Alors qu’on a voulu discréditer la pensée au profit de l’observation parce qu’elle semblait nous permettre un contact plus vrai avec les choses, Steiner démontre ici que la pensée est, en fait, le seul objet d’observation qu’on puisse appréhender dans son entier et sur lequel, par conséquent, on puisse s’appuyer. En outre, il démontre que l’expérience d’observation de la pensée est le seul moyen de pouvoir accéder à son origine et de saisir sa vraie nature.
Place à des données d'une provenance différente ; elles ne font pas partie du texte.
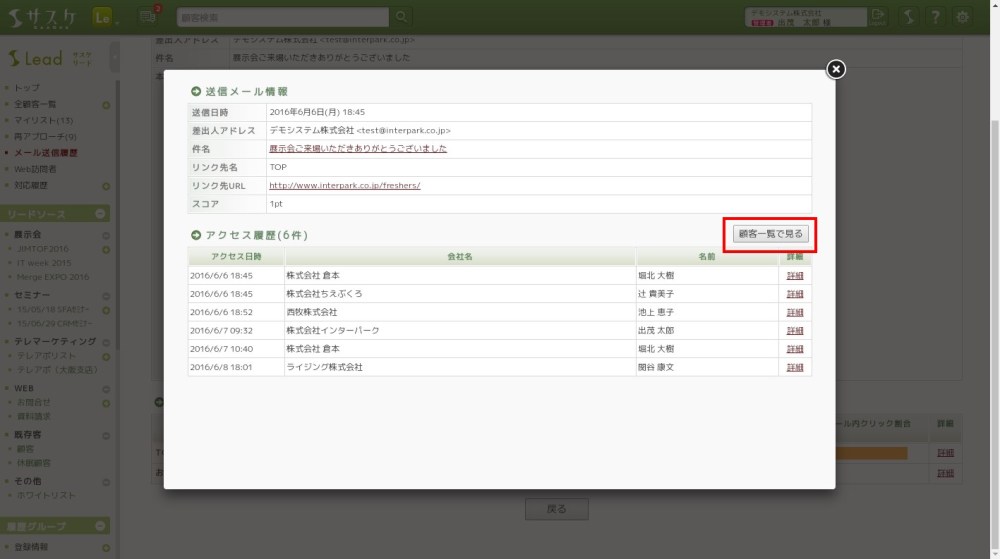Open the notifications icon with red badge
The height and width of the screenshot is (559, 1000).
click(x=148, y=16)
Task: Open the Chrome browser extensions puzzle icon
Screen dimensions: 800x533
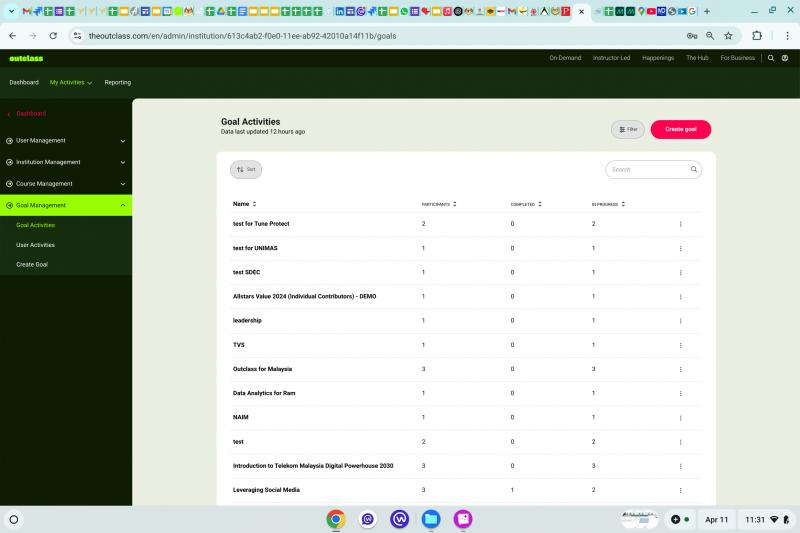Action: pos(757,36)
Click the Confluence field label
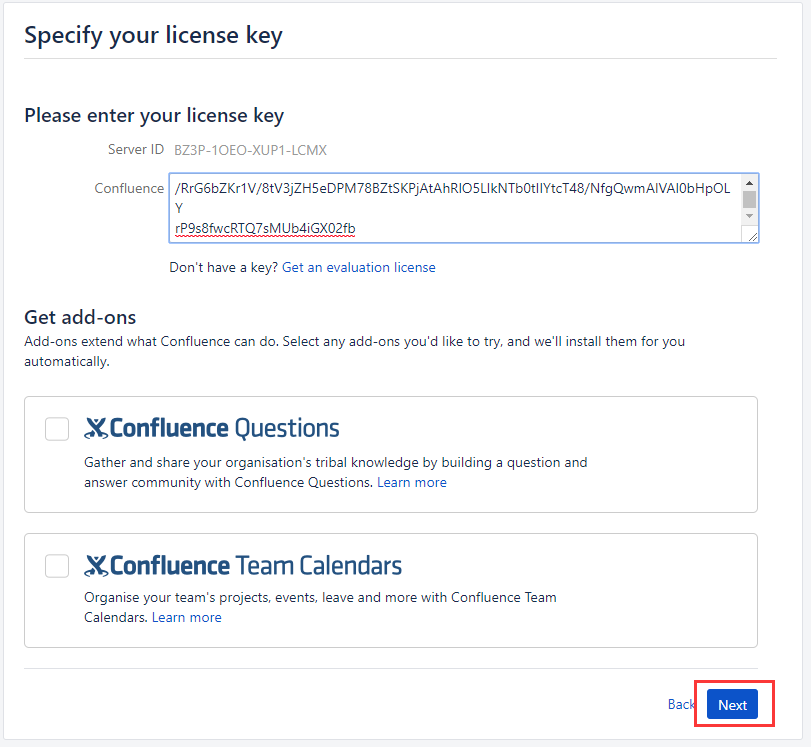The width and height of the screenshot is (811, 747). pos(129,188)
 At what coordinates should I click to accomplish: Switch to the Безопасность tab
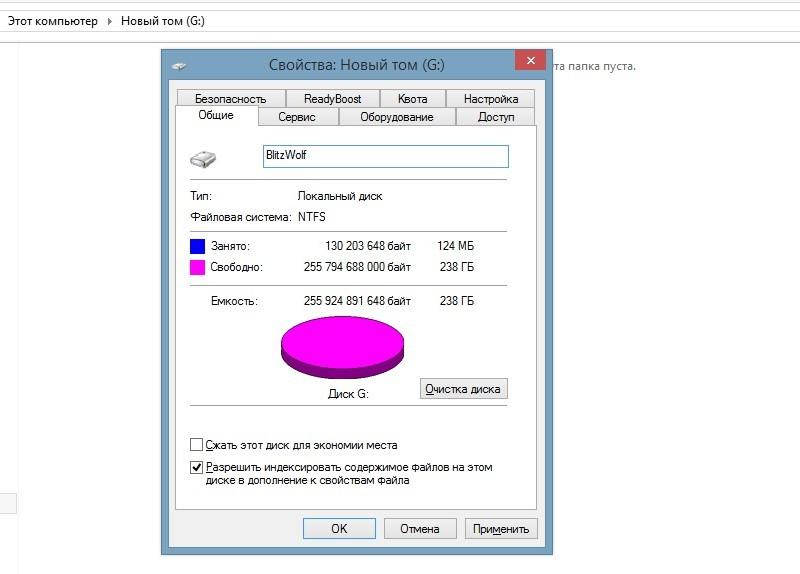coord(231,98)
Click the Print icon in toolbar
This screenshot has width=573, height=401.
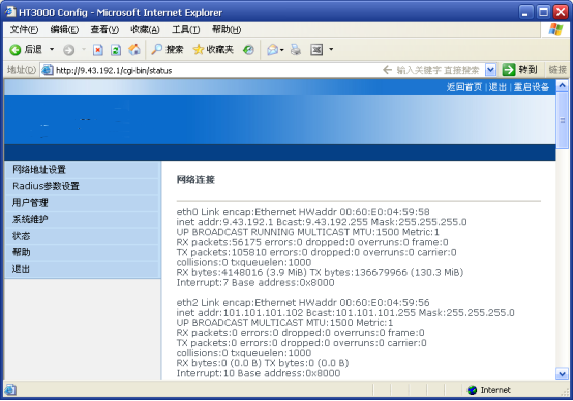click(296, 49)
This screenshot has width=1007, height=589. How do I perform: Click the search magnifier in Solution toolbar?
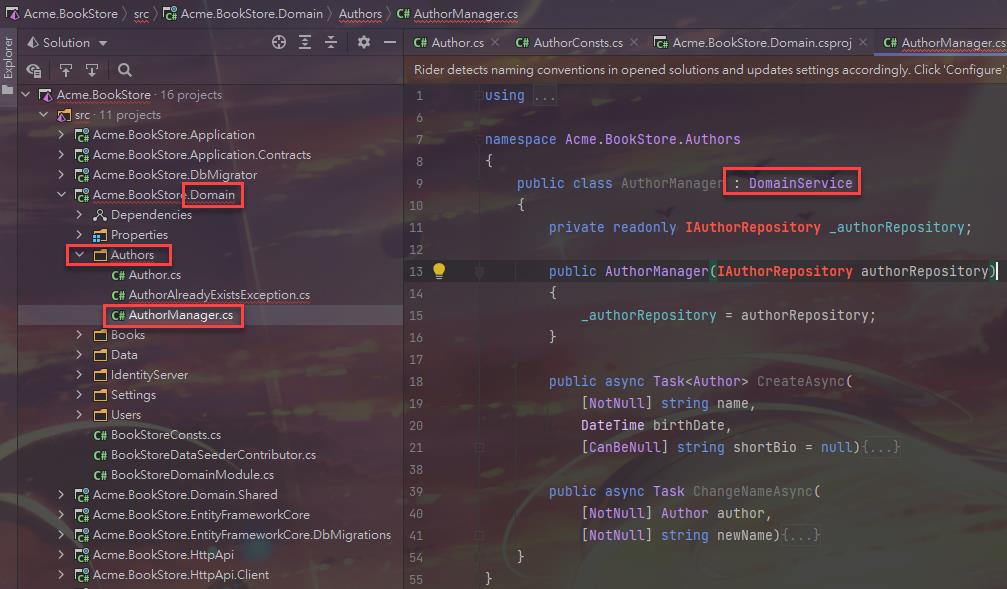point(125,70)
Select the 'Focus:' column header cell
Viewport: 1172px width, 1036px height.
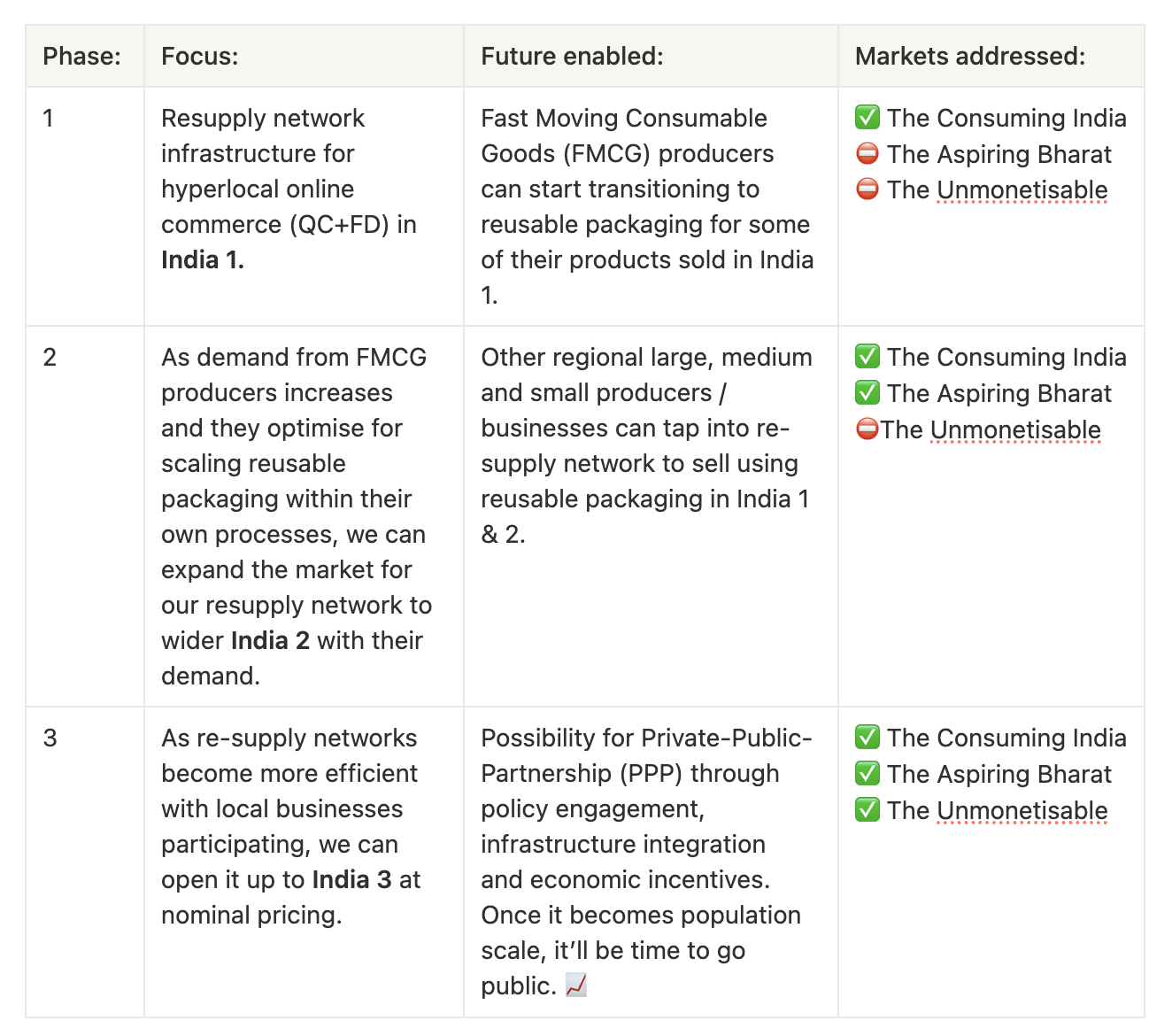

Toute approche aspirant à définir la pensée de l’extérieur ne peut qu’aboutir à une opinion sans réel fondement. Ainsi, comme le souligne Steiner : « Une observation sans préjugés constatera que rien ne doit être attribué à la pensée qui ne puisse être trouvé en elle. On ne peut accéder à ce qui engendre la pensée si l’on en quitte le domaine »

(Steiner 1983a, p.56).

Pour pouvoir connaître ma pensée, je dois d’abord la créer. Alors que les autres objets de mon observation existent sans que je n’aie à participer à leur création, il est impossible d’observer une pensée que je n’ai pas moi-même créée. C’est d’ailleurs parce que je ne participe pas à leur création que les objets extérieurs me paraissent étrangers et énigmatiques. Si nous voulions créer la nature, il faudrait préalablement la connaître. C’est le contraire pour la pensée, que nous devons d’abord créer avant de l’observer et de la connaître. La pensée apparaît donc comme la seule part de la réalité qui se suffit à elle-même, qui n’a pas besoin d’être complétée par autre chose et peut être comprise de façon immédiate dans sa forme originelle. Par conséquent, elle est la mieux placée pour constituer le point d’appui que cherchait Archimède, celui qui pourrait nous permettre d’expliquer les phénomènes de l’univers (Steiner 1983a, p.47). Elle permet également de répondre au défi d’Agrippa par l’option consistant

à fonder la connaissance sur un principe de base qui n’est fondé sur rien d’autre que sur lui-même. Cependant, le choix de ce principe n’est pas arbitraire. Il repose sur l’expérience scientifique de la pensée18.